(Dataset entries)
━━━━━━━━━━━━━━━━━━━━

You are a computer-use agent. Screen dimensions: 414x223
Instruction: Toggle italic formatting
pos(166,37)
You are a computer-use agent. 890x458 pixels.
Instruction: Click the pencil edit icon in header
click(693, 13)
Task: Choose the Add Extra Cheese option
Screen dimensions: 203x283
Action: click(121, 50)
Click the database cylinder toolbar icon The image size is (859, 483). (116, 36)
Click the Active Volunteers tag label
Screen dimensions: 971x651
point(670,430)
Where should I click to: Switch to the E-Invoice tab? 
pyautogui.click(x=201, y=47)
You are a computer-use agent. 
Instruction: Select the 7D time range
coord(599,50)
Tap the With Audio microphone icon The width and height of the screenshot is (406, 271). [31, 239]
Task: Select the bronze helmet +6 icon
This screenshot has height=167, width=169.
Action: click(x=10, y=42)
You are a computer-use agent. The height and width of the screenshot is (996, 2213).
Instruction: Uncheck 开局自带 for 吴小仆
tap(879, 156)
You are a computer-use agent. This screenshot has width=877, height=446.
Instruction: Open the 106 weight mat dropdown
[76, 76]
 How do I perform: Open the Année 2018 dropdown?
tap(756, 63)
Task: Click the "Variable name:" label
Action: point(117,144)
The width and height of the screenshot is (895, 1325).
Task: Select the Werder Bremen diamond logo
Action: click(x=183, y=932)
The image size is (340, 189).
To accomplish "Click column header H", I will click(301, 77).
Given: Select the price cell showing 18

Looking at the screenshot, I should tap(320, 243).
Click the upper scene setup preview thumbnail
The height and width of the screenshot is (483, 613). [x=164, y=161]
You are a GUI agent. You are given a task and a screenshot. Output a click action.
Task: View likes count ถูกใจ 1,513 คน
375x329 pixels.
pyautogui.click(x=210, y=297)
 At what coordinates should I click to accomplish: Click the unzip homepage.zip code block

━━━━━━━━━━━━━━━━━━━━

In the records above, find every line that contains the word "image" and copy it.

Click the database cylinder toolbar icon The image size is (859, 483). (116, 36)
The image size is (340, 189).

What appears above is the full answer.